Your instructions: Scan the listing below and copy each line holding the word "target".

Provided data:
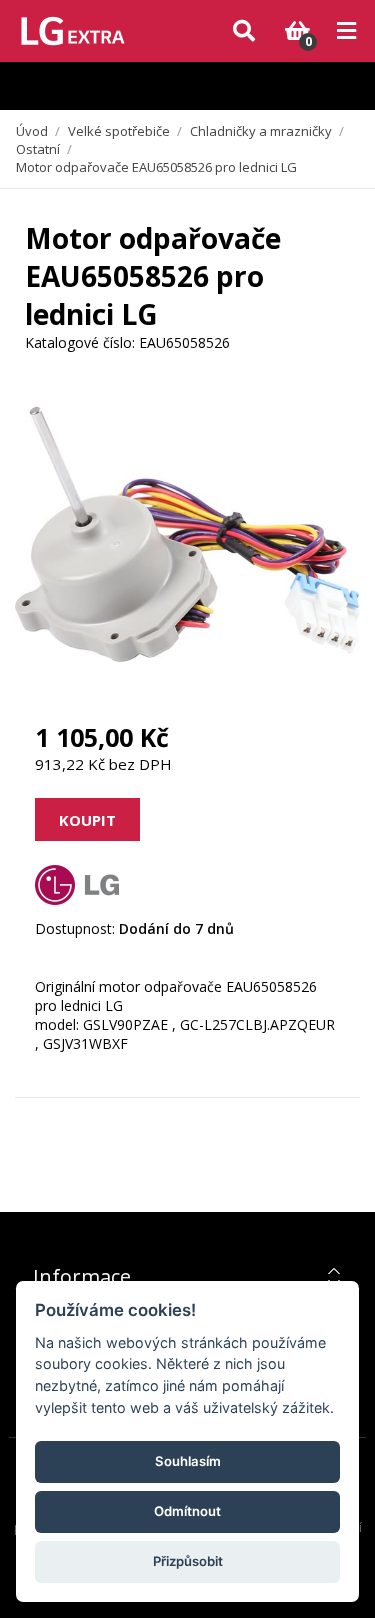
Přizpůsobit (188, 1561)
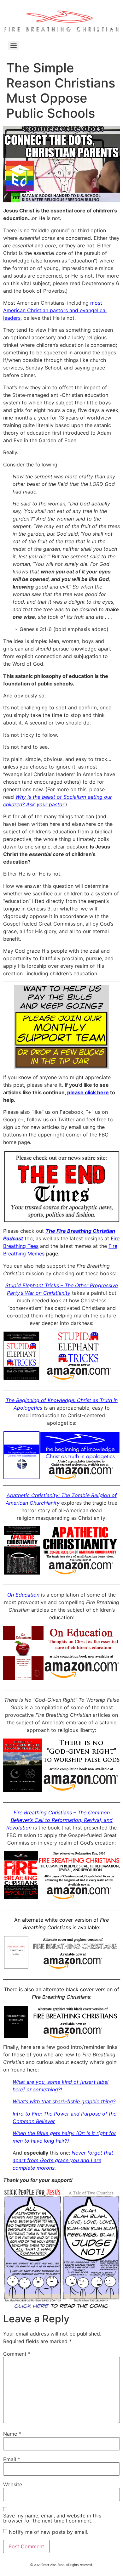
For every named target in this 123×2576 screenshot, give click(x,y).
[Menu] (13, 45)
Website (12, 2484)
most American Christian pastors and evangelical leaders (55, 310)
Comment (17, 2353)
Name (12, 2433)
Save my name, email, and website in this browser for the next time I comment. (52, 2518)
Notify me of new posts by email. (48, 2531)
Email (11, 2459)
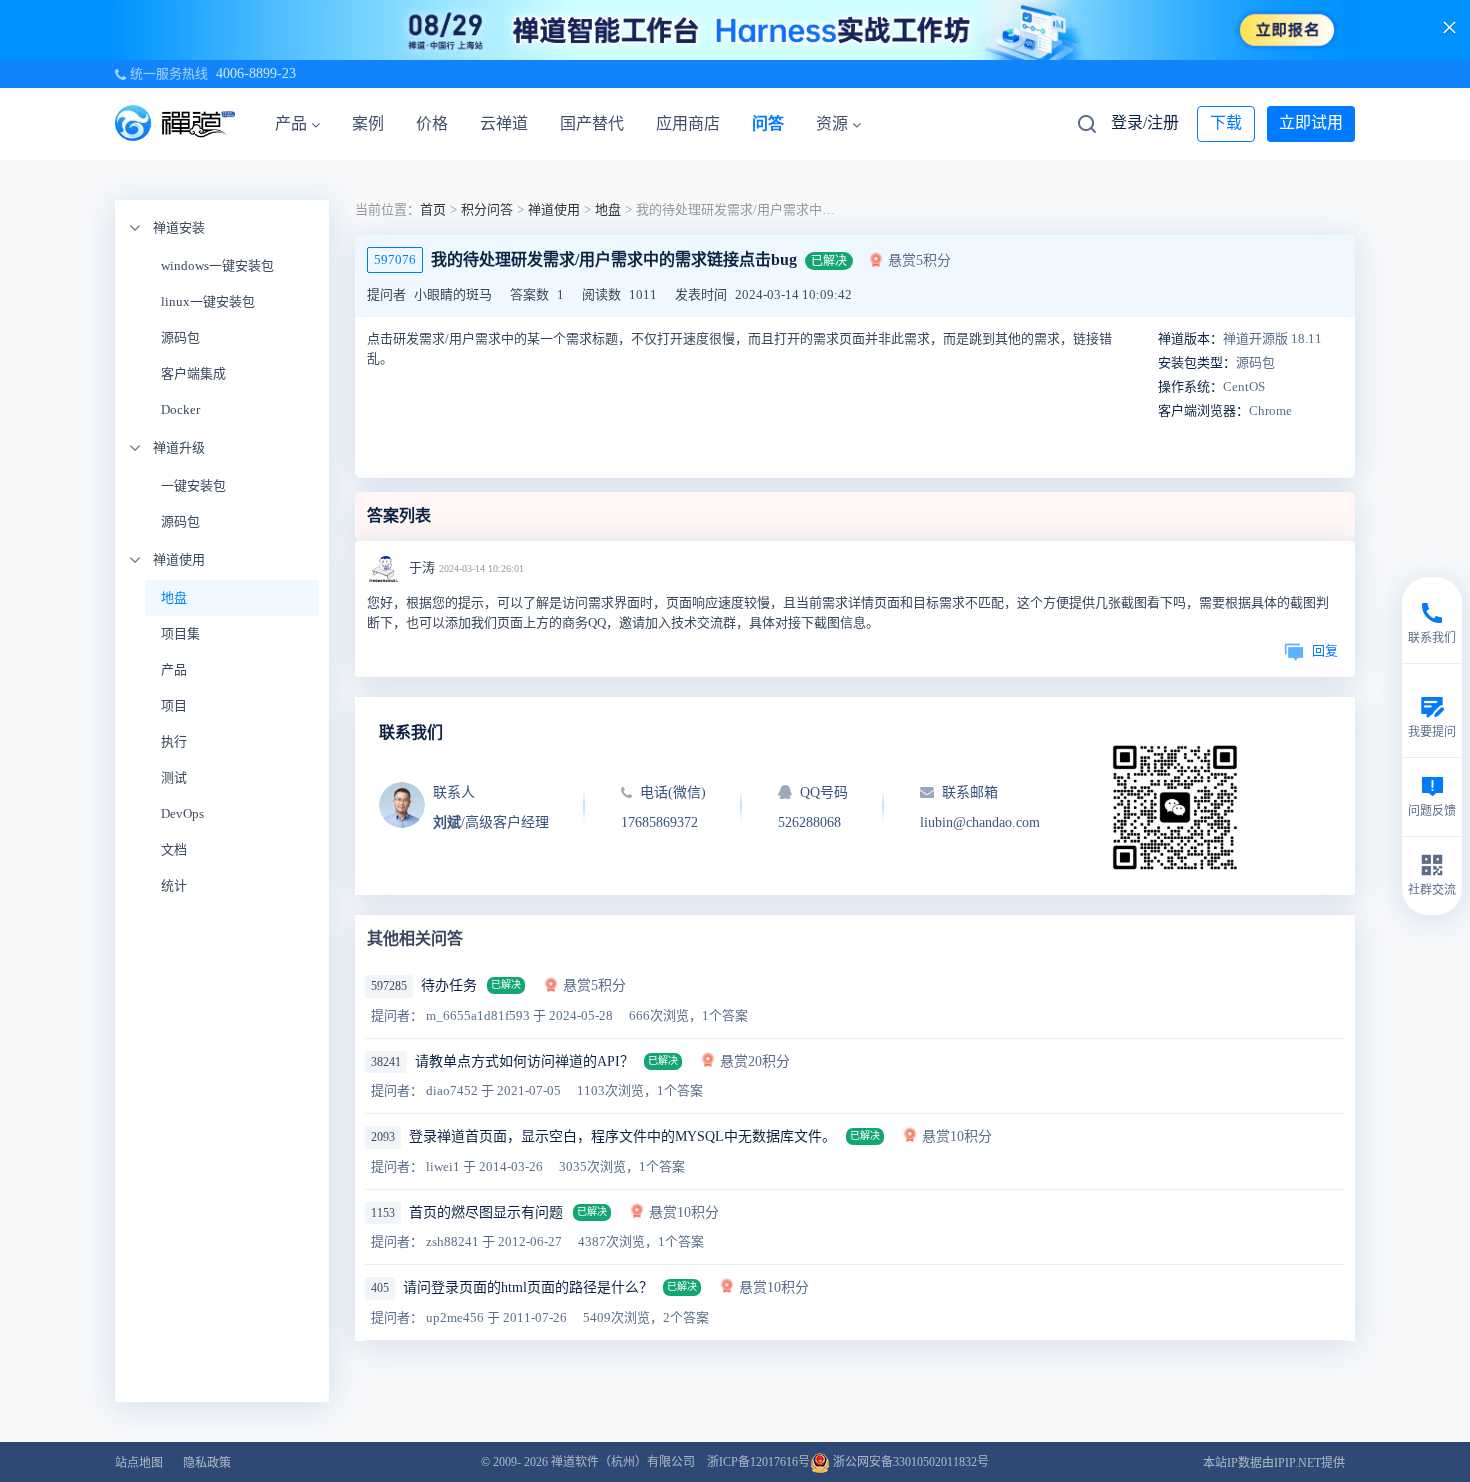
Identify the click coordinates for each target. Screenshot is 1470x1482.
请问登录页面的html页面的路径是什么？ (528, 1287)
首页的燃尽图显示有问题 (486, 1212)
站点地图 (139, 1463)
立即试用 (1311, 122)
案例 (368, 123)
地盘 (174, 597)
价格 (432, 123)
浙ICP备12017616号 (758, 1462)
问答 (768, 123)
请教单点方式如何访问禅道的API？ (524, 1061)
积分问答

The answer:
For every named target in this 123×2576 screenshot, give click(x,y).
Identify the click coordinates for each target. Screenshot is 1470x1482.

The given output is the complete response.